I am trying to use coq-of-ocaml to convert a simple recursive factorial function written in OCaml into Coq. I have a
testing_factorial.ml file which defines the factorial function as follows:
let rec factorial (n[@coq_cast] : int) = match n with | 0 | 1 -> 1 | n -> n * (factorial (n - 1))
coq-of-ocaml testing_factorial.ml yields a
Testing_factorial.v file with the below contents:
(** File generated by coq-of-ocaml *) Require Import CoqOfOCaml.CoqOfOCaml. Require Import CoqOfOCaml.Settings. Fixpoint factorial (n_value : int) : int := match n_value with | (0 | 1) => 1 | n_value => Z.mul n_value (factorial (Z.sub n_value 1)) end.
However, when I run this Coq program, I get the following error:
Recursive definition of factorial is ill-formed. In environment factorial : int -> int n_value : int p : positive p0 : positive Recursive call to factorial has principal argument equal to "n_value - 1" instead of a subterm of "n_value". Recursive definition is: "fun n_value : int => match n_value with | 0 => 1 | Z.pos p => match p with | 1%positive => 1 | _ => (n_value * factorial (n_value - 1))%Z end | Z.neg _ => (n_value * factorial (n_value - 1))%Z end". Not in proof mode.

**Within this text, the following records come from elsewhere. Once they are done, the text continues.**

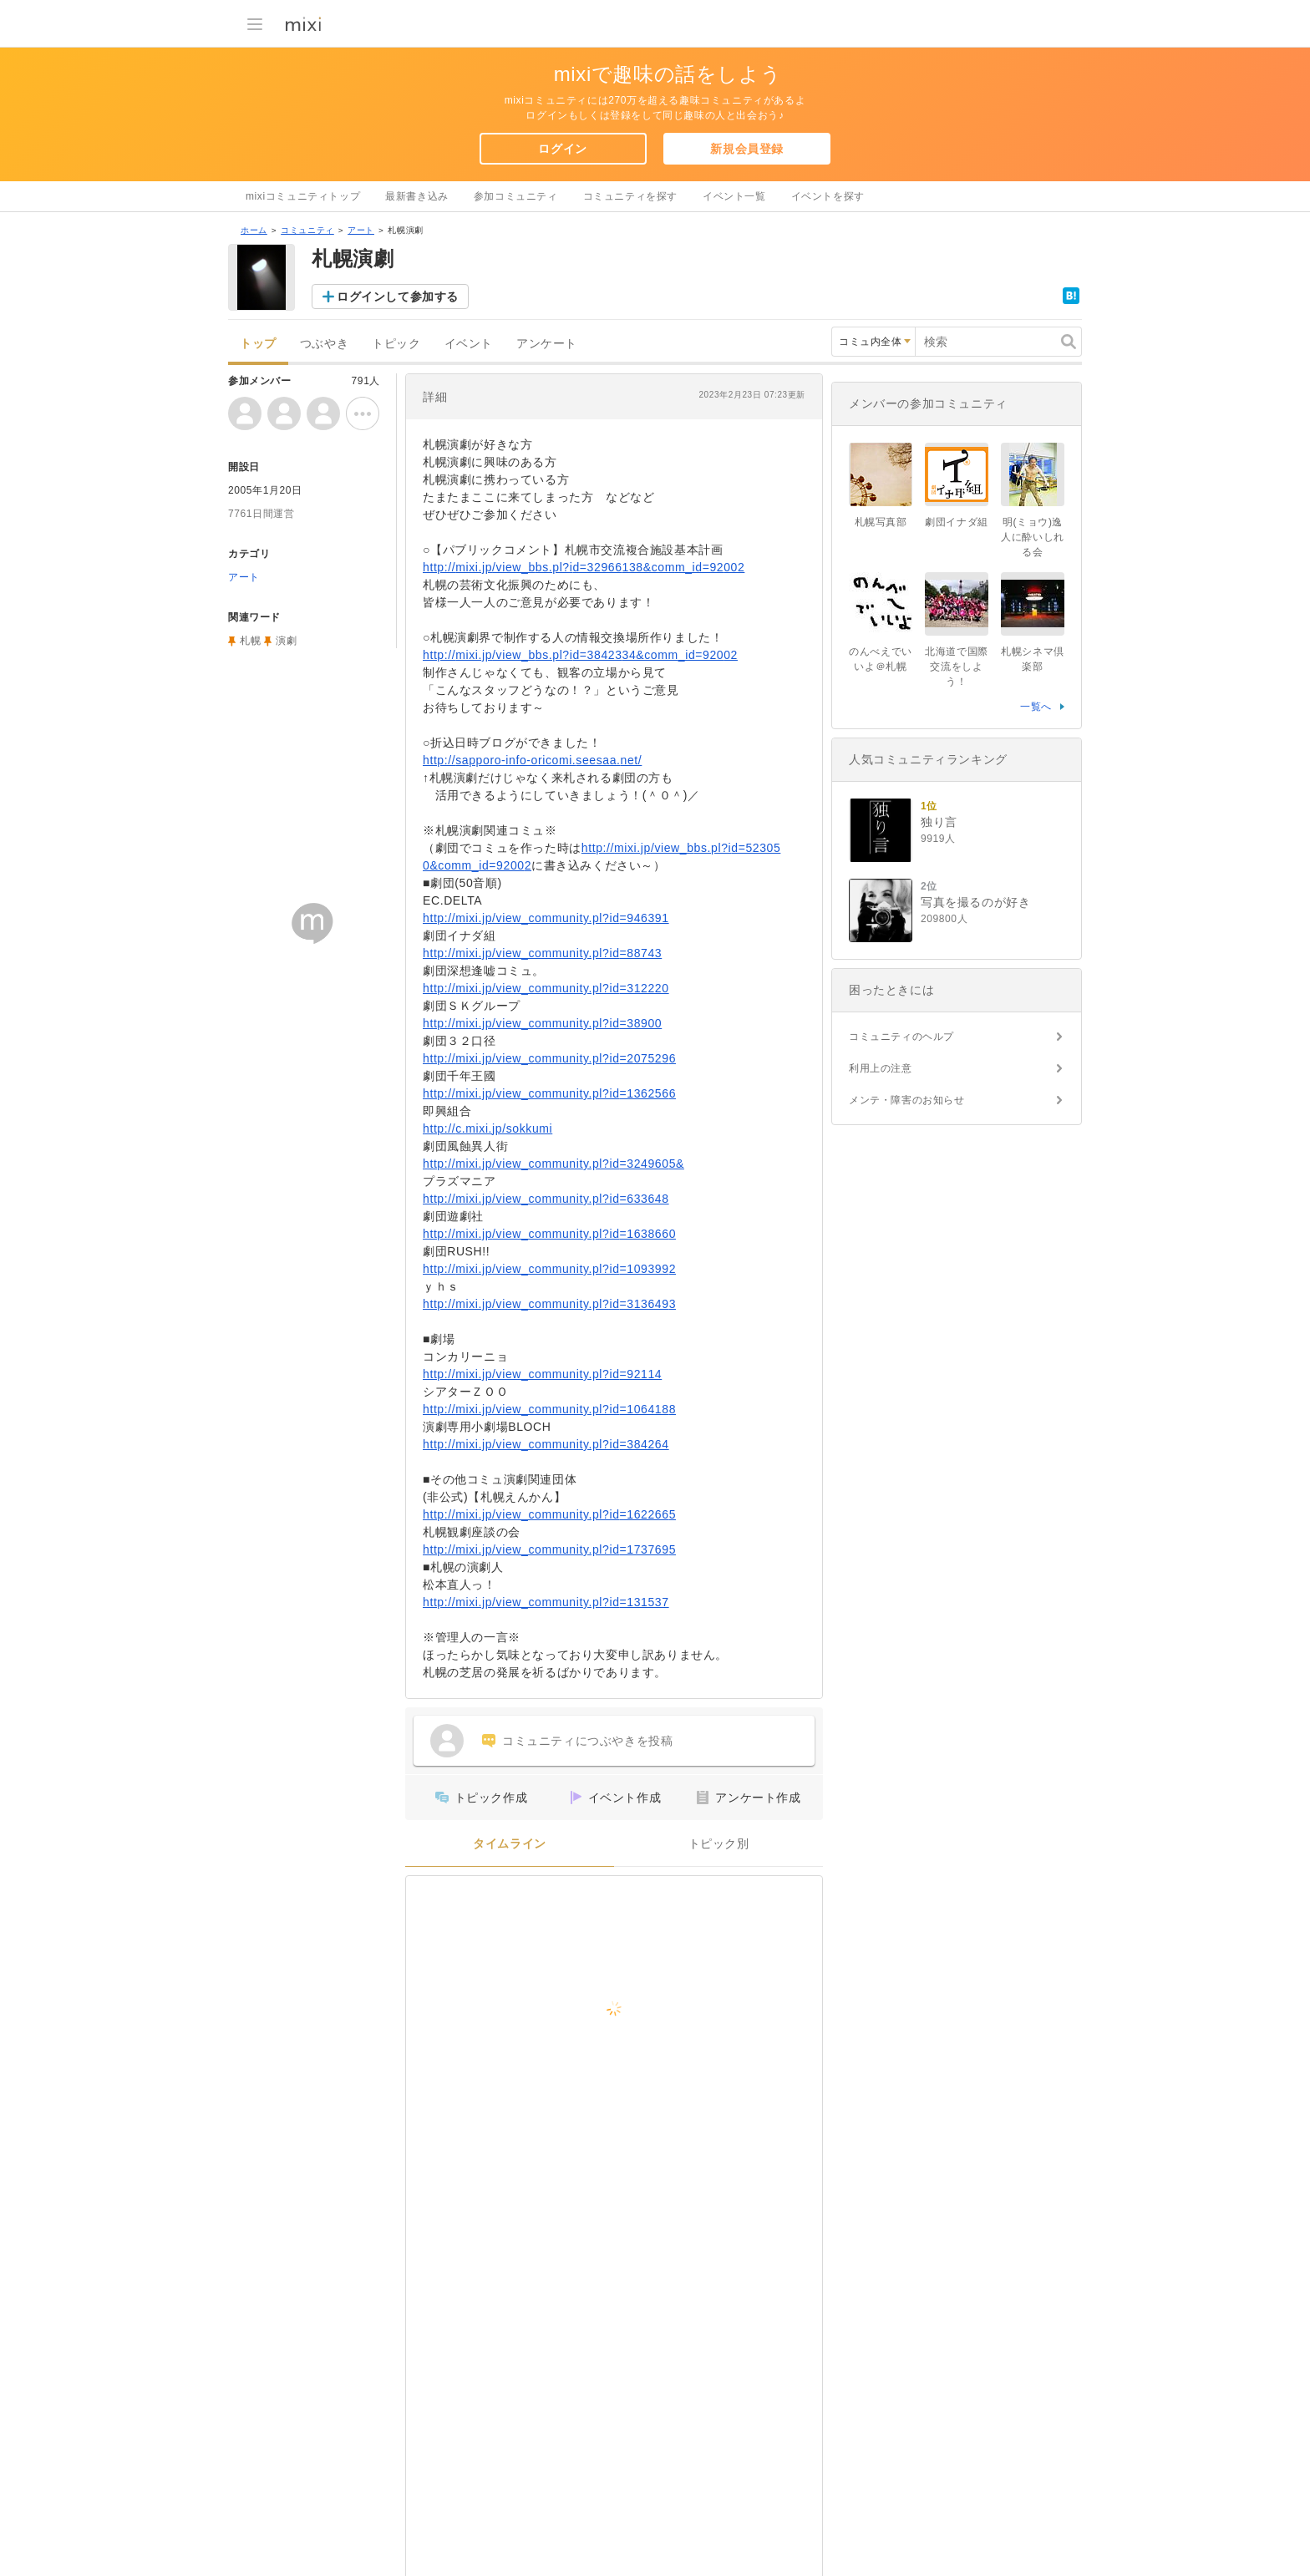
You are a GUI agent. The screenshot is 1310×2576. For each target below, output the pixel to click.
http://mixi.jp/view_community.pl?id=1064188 (549, 1409)
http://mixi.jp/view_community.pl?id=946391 (546, 918)
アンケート (546, 343)
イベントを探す (828, 196)
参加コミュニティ (516, 196)
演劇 (286, 641)
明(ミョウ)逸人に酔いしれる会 (1032, 537)
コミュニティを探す (630, 196)
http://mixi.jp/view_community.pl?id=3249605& (553, 1163)
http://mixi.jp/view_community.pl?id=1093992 (549, 1268)
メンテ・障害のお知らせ (907, 1100)
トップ (258, 343)
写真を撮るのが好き (975, 902)
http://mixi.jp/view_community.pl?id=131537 (546, 1602)
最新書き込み (417, 196)
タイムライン (509, 1844)
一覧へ (1036, 706)
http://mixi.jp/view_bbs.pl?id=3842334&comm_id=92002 (580, 655)
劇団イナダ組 (956, 522)
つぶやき (324, 343)
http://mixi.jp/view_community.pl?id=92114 (542, 1374)
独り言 (939, 822)
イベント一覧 (734, 196)
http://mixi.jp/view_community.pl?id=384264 (546, 1444)
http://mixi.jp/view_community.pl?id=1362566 (549, 1093)
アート (361, 230)
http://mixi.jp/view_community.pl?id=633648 (546, 1198)
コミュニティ (307, 230)
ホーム (254, 230)
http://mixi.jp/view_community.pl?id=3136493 (549, 1304)
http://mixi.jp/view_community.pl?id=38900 (542, 1023)
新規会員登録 (747, 148)
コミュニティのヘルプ (901, 1036)
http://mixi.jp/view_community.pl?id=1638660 (549, 1233)
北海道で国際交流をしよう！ (956, 666)
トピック (396, 343)
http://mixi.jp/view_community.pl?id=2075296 (549, 1058)
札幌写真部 (881, 522)
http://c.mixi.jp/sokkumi (487, 1128)
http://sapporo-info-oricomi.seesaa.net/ (532, 760)
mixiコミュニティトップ (303, 196)
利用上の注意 (880, 1068)
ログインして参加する (398, 296)
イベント (468, 343)
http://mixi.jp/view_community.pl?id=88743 (542, 953)
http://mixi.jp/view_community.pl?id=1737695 (549, 1549)
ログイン (562, 148)
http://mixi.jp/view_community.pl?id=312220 (546, 988)
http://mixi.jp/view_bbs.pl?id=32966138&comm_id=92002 (583, 567)
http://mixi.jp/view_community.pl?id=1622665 (549, 1514)
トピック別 (718, 1844)
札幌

I am at a lost with how to fix this. A native Coq implementation of the factorial function would use Natural numbers (Coq's nat). There is no native nat data type in OCaml. I know that it is possible to create a nat type manually in OCaml, but this would require defining from scratch all nat functions (+, -, *, etc.). This is painful to do and would likely complicate Coq proofs on the functions. For a project that I am working on, I would like to prove a number of "math-y" OCaml functions, so learning how to do this would be very helpful! Does anybody have a fix to this error, or how to avoid it in the first place with the coq-of-ocaml translation?